>> BEGIN MATERIAL SHOWN
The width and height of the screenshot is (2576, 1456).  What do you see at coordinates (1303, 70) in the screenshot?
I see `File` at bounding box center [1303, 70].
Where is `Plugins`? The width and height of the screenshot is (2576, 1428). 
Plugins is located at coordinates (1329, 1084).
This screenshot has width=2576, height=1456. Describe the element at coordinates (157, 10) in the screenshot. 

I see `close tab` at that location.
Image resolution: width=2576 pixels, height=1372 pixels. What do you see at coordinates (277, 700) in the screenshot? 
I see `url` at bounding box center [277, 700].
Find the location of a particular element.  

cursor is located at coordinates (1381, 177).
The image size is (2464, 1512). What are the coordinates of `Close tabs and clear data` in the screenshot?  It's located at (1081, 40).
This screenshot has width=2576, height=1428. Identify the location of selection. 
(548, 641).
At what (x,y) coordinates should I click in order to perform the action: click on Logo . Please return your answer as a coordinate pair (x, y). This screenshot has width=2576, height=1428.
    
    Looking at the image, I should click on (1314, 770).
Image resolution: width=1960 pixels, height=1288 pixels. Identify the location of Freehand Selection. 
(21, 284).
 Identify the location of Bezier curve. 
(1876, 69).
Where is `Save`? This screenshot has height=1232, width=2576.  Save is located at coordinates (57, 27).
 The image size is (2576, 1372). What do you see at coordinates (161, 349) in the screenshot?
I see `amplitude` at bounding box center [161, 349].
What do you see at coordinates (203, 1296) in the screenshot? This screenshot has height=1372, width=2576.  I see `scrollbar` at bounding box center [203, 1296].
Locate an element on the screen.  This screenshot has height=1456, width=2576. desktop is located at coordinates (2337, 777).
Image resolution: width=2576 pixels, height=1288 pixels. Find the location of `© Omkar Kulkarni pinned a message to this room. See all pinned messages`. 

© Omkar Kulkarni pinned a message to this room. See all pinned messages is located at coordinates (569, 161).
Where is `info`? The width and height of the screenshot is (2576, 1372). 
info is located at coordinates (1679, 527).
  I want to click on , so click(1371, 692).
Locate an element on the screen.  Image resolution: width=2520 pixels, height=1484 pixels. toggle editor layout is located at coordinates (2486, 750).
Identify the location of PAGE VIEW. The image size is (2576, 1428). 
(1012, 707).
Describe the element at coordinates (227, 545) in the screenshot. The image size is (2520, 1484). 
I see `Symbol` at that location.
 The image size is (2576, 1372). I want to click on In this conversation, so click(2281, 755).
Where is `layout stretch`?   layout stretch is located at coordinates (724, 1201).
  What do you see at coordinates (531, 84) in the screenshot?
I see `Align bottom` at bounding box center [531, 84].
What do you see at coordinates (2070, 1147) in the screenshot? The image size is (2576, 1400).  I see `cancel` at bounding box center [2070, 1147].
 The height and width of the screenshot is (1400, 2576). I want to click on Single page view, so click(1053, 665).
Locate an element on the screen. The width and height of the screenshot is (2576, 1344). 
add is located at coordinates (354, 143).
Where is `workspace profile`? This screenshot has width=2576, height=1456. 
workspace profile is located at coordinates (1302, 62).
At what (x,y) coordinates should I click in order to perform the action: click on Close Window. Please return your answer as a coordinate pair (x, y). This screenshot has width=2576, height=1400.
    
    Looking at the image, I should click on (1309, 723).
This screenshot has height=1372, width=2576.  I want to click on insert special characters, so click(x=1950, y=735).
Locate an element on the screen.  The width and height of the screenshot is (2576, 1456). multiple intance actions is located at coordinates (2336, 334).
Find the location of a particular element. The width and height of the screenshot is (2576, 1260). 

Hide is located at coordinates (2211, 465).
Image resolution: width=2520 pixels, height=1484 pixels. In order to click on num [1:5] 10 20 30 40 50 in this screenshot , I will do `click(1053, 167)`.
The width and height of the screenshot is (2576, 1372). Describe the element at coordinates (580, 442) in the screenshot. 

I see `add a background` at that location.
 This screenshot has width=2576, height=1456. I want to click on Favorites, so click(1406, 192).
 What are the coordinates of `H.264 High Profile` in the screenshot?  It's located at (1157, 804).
>> END MATERIAL SHOWN
**YOUR OBJECTIVE:**
Repeat everything from the beginning of the listing down to the line containing "coordinates (2337, 777).", including that line, exactly as it appears.

**SOLVED EXERCISE:**
The width and height of the screenshot is (2576, 1456).  What do you see at coordinates (1303, 70) in the screenshot?
I see `File` at bounding box center [1303, 70].
Where is `Plugins`? The width and height of the screenshot is (2576, 1428). 
Plugins is located at coordinates (1329, 1084).
This screenshot has width=2576, height=1456. Describe the element at coordinates (157, 10) in the screenshot. 

I see `close tab` at that location.
Image resolution: width=2576 pixels, height=1372 pixels. What do you see at coordinates (277, 700) in the screenshot? 
I see `url` at bounding box center [277, 700].
Find the location of a particular element.  

cursor is located at coordinates (1381, 177).
The image size is (2464, 1512). What are the coordinates of `Close tabs and clear data` in the screenshot?  It's located at (1081, 40).
This screenshot has width=2576, height=1428. Identify the location of selection. 
(548, 641).
At what (x,y) coordinates should I click in order to perform the action: click on Logo . Please return your answer as a coordinate pair (x, y). This screenshot has width=2576, height=1428.
    
    Looking at the image, I should click on (1314, 770).
Image resolution: width=1960 pixels, height=1288 pixels. Identify the location of Freehand Selection. 
(21, 284).
 Identify the location of Bezier curve. 
(1876, 69).
Where is `Save`? This screenshot has height=1232, width=2576.  Save is located at coordinates (57, 27).
 The image size is (2576, 1372). What do you see at coordinates (161, 349) in the screenshot?
I see `amplitude` at bounding box center [161, 349].
What do you see at coordinates (203, 1296) in the screenshot? This screenshot has height=1372, width=2576.  I see `scrollbar` at bounding box center [203, 1296].
Locate an element on the screen.  This screenshot has height=1456, width=2576. desktop is located at coordinates (2337, 777).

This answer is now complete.